Another, to brute force the result naively, by doing what the puzzle describes:
running several "ghosts", one from each starting state, and on every step checking if all the current states are "ending".

In order for brute force to work as fast as possible,
we need to reduce the number of conditions, dereferences and computations within the loop.

There is only so much that we can do regarding the storage
(200k states means at least 18 bits per state to store the next state, times 200k that's 450KB,
way larger than any L1 cache).

For simplicity, here I store states in array of 270*1024 u32 (i.e. one megabyte),
still just a bit more than a modern L2 cache per core;
and the array layout is optimized for access: index is "current step" * 270 + "current node",
so on every step we stay more or less in the same region of the array
(we traverse 1k entries, or 4KB of memory, on average for every step).

For simplicity, in order to check that the state is "final", I slightly renumber the list of nodes;
nodes that end with Z get the high three bits of their 10-bit index set to 1
(since the total number of nodes in the sample input is 770).
Unfortunately, the puzzle input contains collisions
(there are "final" nodes on lines 320 and 694, with the same last seven bits),
so I had to manually reorder the puzzle input;
it was easier to move all nodes ending with Z to the end of the file,
to make sure that there will be no collisions.
This way, the state is final iff it has its eight, ninth and tenth bits set.
It's also easy enough to check all six current states at once
(just bitwise-and them all, bitwise-and the result with a `0b1110000000` mask, and check that the result matches the mask).
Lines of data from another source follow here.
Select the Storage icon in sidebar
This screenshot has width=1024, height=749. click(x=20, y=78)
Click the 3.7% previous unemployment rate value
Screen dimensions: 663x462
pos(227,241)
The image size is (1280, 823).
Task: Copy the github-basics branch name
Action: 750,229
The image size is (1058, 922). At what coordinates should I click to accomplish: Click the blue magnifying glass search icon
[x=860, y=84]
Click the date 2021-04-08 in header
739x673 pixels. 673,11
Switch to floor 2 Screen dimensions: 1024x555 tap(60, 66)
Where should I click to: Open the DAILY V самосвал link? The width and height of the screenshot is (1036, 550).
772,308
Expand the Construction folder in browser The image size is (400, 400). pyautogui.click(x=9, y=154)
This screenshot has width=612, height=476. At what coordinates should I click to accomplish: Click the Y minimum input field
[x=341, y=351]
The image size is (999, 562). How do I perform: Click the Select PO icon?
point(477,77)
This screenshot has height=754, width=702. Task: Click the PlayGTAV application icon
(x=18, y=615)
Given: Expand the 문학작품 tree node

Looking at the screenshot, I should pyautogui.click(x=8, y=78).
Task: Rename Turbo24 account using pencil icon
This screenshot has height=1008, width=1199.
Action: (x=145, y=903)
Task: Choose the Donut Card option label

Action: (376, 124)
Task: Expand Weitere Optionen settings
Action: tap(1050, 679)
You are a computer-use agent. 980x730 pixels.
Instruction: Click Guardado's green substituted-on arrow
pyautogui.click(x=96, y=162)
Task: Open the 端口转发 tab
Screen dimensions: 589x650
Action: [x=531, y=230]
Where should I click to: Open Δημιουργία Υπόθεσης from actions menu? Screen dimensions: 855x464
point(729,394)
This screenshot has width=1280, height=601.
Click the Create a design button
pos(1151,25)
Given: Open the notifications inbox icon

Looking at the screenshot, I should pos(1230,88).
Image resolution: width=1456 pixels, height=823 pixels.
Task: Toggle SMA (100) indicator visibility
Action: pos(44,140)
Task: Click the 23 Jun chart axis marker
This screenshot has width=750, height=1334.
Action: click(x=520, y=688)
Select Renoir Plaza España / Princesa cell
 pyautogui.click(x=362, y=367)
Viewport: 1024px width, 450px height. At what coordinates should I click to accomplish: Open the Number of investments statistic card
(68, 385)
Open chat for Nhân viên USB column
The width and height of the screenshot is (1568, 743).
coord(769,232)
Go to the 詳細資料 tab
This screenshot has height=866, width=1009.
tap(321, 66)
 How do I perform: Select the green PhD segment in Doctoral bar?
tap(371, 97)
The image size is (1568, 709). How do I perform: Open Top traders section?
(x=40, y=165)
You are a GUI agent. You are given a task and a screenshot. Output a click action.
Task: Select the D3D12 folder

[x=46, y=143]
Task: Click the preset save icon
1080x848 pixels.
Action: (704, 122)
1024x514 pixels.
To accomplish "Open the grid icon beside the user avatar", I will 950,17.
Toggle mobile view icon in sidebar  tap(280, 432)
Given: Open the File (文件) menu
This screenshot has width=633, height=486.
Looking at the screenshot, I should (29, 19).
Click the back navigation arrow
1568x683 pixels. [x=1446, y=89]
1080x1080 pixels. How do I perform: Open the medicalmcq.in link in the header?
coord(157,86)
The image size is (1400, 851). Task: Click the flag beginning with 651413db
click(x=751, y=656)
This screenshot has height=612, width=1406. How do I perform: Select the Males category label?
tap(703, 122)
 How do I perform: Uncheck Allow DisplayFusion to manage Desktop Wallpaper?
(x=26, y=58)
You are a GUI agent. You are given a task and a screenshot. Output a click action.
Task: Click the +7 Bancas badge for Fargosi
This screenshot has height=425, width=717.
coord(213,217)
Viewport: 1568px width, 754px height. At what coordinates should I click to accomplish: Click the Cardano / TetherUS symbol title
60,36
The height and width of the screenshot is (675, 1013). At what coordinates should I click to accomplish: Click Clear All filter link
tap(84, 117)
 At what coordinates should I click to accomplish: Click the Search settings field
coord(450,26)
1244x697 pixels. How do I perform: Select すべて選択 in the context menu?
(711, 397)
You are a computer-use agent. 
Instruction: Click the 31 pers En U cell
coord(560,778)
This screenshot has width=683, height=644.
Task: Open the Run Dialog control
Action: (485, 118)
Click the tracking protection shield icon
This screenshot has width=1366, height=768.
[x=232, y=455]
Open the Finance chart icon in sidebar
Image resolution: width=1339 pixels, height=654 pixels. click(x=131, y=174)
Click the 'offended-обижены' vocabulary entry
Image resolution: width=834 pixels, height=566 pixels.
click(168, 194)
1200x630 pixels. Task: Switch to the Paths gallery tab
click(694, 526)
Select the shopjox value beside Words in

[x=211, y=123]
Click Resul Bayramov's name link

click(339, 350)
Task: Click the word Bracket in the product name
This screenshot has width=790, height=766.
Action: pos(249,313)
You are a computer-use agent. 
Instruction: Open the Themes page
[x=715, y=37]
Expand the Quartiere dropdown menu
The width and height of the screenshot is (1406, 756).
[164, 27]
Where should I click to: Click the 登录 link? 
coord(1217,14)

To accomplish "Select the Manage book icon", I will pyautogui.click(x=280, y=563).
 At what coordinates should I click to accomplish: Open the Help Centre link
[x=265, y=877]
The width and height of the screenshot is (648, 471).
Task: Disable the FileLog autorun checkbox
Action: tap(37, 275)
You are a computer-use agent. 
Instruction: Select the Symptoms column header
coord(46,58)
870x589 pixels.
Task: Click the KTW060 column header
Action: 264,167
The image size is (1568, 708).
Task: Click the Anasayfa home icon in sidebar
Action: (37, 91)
So ultimately, every step is just six bitwise-ands, one comparison
(which is only true once we found the result, meaning that there is no performance penalty for branch misprediction),
and six dereferences and assignments.

The resulting performance is over 100 million steps per second (single-threaded),
meaning that we get to ~250 billion steps in just half an hour.

Unfortunately, the result it produces (around ~250 billion) is apparently incorrect;
it is not accepted by AoC website.
Must be some bug somewhere, even though it works correctly on the (modified) sample input.

Another option, with math, would be to iterate over all possible direction numbers,
and for every direction number (out of 270), and for each permutation of final nodes (6^6~=47k) compute:
For each one out of the six starting states, how many steps does it take to get to this node? And to get to it again?
(Answering that question with brute-forcing would require on the order of 200k operations for every starting state and final state,
and another 200k for every final state, so that's about 200k*(270*6 + 270*6*6) ~= 2 billion operations
to precompute all ~10k values,
but it can be optimized if we would identify the shape of transitions,
and untangle the transition matrix into a set of loops, and of paths leading to these loops).

The answer to such a question would have a form of a_i+b_i*k, for some a and b, for every integer k>=0.
Knowing a and b, for each of the six questions, we could use arithmetic to find A and B such that
for every k>=0, A+Bk steps from the starting states produce exactly this configuration.
With A being the first time when we reach this configuration.

And then we would just need to find the smallest A for all ~10 million configurations.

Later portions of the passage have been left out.